RECORD EXTRACTS section start

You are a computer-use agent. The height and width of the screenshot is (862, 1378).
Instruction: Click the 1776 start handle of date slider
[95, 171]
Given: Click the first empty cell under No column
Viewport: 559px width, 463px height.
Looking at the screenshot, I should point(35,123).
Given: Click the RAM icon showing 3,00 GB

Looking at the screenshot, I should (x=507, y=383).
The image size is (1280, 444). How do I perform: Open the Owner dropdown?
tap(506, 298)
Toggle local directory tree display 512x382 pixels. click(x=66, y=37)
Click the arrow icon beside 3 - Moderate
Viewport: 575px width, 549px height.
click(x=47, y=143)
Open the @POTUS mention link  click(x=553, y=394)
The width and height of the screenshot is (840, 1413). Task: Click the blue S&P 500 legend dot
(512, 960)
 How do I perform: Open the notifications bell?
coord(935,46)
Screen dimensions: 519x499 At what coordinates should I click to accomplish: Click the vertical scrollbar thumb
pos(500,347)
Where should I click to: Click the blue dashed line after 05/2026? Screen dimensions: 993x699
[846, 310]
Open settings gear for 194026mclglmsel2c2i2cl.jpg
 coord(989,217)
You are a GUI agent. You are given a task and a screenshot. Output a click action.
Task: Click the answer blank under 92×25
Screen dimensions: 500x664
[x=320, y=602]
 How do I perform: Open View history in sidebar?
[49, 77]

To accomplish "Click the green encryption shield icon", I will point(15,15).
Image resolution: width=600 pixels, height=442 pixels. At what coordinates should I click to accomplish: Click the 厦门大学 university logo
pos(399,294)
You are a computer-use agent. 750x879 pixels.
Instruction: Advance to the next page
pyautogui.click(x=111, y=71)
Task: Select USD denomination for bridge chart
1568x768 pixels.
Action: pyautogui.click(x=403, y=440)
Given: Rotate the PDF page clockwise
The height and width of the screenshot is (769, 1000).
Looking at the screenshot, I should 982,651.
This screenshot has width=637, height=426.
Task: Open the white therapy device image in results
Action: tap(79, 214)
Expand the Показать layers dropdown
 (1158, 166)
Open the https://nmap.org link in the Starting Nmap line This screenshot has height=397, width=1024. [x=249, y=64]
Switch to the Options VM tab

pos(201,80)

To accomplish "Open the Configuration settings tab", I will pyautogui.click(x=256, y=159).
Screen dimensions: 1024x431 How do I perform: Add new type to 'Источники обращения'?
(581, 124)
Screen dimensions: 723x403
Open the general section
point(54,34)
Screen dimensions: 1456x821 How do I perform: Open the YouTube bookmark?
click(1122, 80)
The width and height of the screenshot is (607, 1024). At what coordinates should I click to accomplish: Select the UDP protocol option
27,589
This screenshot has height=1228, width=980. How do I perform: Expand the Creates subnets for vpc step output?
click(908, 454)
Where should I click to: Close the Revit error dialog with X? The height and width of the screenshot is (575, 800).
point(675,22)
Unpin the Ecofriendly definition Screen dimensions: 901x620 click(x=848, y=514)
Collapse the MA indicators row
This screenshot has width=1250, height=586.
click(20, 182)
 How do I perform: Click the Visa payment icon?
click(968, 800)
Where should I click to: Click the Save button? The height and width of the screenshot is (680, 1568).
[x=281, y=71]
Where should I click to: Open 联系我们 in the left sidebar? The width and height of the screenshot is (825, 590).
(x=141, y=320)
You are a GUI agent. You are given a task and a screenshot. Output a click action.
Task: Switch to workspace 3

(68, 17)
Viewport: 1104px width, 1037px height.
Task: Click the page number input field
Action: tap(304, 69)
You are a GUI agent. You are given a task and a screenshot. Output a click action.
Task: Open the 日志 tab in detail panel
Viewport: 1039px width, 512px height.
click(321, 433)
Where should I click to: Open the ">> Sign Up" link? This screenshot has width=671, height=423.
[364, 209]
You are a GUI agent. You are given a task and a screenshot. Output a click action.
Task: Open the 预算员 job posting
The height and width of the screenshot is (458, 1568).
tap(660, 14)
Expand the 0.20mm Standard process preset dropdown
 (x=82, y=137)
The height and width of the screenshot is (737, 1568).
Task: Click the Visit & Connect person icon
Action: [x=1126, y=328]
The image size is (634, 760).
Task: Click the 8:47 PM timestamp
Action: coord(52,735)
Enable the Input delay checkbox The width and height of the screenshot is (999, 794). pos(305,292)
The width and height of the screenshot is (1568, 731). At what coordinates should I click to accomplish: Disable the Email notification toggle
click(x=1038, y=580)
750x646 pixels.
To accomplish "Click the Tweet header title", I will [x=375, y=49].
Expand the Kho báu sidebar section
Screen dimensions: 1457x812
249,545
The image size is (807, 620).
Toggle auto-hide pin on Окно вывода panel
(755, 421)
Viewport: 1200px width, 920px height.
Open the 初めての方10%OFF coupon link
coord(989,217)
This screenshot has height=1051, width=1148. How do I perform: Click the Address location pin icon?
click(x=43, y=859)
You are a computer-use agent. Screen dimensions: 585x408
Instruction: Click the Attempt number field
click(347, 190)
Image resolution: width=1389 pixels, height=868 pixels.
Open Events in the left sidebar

RECORD EXTRACTS section end

■ ABOUT THIS EXERCISE: Total the lines of the data that include the word "will", and give that total as the sole response.

■ RESULT: 3